-- SUPPLIED DATA follows --

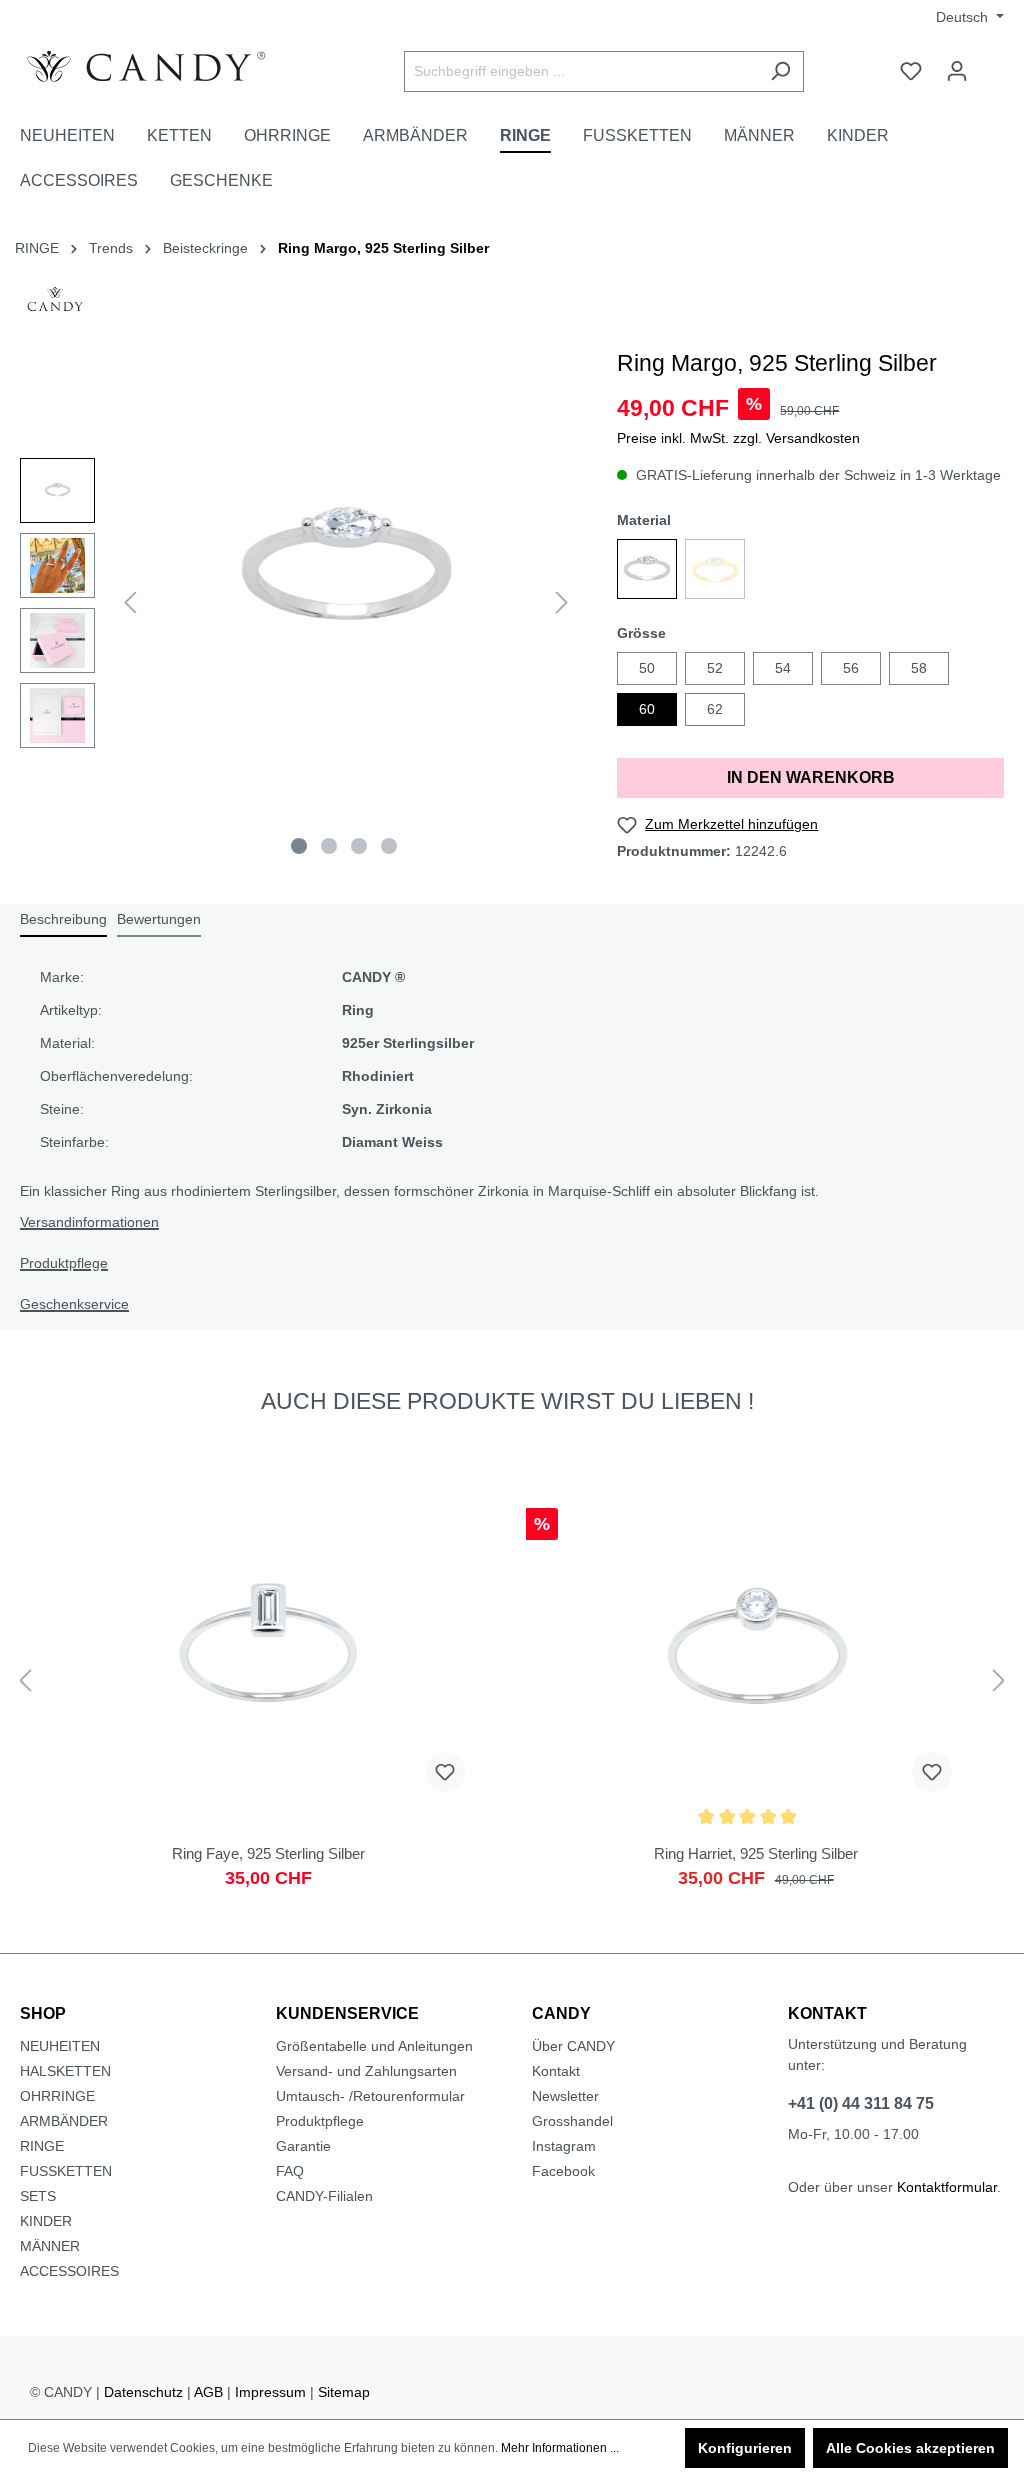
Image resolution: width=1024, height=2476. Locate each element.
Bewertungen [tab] (159, 919)
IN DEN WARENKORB (811, 777)
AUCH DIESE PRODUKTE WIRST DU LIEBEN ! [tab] (507, 1401)
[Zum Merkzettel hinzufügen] (445, 1772)
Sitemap (344, 2392)
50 (647, 668)
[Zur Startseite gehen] (170, 67)
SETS (38, 2196)
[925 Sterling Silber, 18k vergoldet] (715, 569)
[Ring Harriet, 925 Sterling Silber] (755, 1708)
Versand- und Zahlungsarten (366, 2071)
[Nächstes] (562, 602)
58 (919, 668)
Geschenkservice (74, 1304)
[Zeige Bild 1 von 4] (299, 846)
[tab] (63, 920)
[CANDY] (55, 305)
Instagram (564, 2146)
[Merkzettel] (911, 71)
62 (715, 709)
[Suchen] (780, 71)
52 (715, 668)
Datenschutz (143, 2392)
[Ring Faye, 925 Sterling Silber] (268, 1708)
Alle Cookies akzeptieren (910, 2448)
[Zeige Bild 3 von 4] (359, 846)
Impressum (270, 2392)
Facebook (563, 2171)
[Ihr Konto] (957, 71)
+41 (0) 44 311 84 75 (861, 2103)
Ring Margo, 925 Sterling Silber (383, 248)
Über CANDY (573, 2046)
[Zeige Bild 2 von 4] (329, 846)
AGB (208, 2392)
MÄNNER (50, 2246)
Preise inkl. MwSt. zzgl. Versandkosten (738, 438)
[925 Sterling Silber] (647, 569)
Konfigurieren (745, 2448)
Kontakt (556, 2071)
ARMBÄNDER (64, 2121)
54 (783, 668)
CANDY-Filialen (324, 2196)
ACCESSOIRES (69, 2271)
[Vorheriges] (130, 602)
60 (647, 709)
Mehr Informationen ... (560, 2448)
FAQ (290, 2171)
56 (851, 668)
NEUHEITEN (60, 2046)
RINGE (42, 2146)
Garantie (303, 2146)
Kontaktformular (947, 2187)
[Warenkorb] (992, 63)
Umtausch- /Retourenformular (370, 2096)
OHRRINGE (57, 2096)
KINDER (46, 2221)
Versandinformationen (89, 1222)
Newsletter (565, 2096)
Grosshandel (572, 2121)
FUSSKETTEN (66, 2171)
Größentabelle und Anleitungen (374, 2046)
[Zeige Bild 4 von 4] (389, 846)
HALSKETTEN (65, 2071)
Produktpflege (64, 1263)
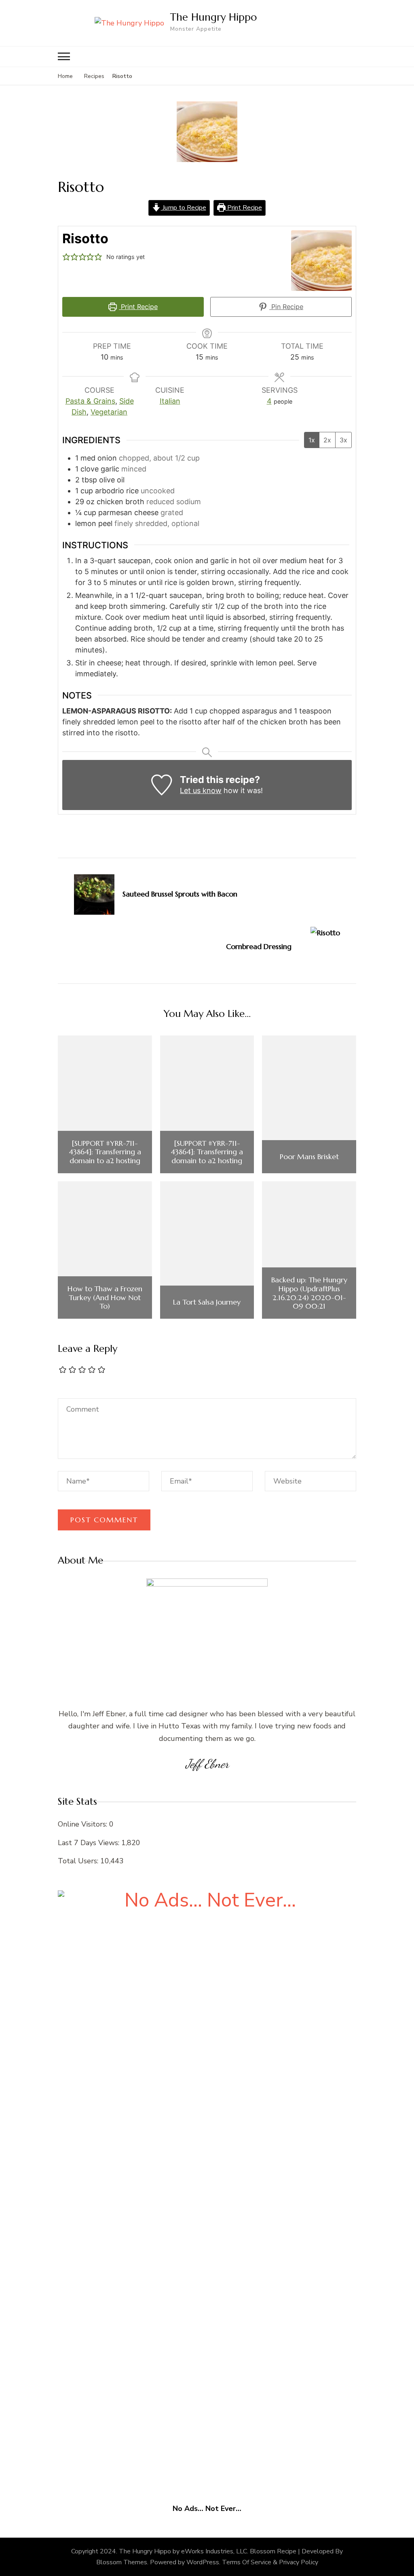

-- SUPPLIED DATA concluded --

#### TASK TO CARRY OUT
Give the lines again exactly, starting where the entries begin and stopping once the line with "Versand- und Zahlungsarten (366, 2071)" is included; pictures are not copied.

#### SOLUTION TO THIS PROBLEM
Image resolution: width=1024, height=2476. Locate each element.
Bewertungen [tab] (159, 919)
IN DEN WARENKORB (811, 777)
AUCH DIESE PRODUKTE WIRST DU LIEBEN ! [tab] (507, 1401)
[Zum Merkzettel hinzufügen] (445, 1772)
Sitemap (344, 2392)
50 (647, 668)
[Zur Startseite gehen] (170, 67)
SETS (38, 2196)
[925 Sterling Silber, 18k vergoldet] (715, 569)
[Ring Harriet, 925 Sterling Silber] (755, 1708)
Versand- und Zahlungsarten (366, 2071)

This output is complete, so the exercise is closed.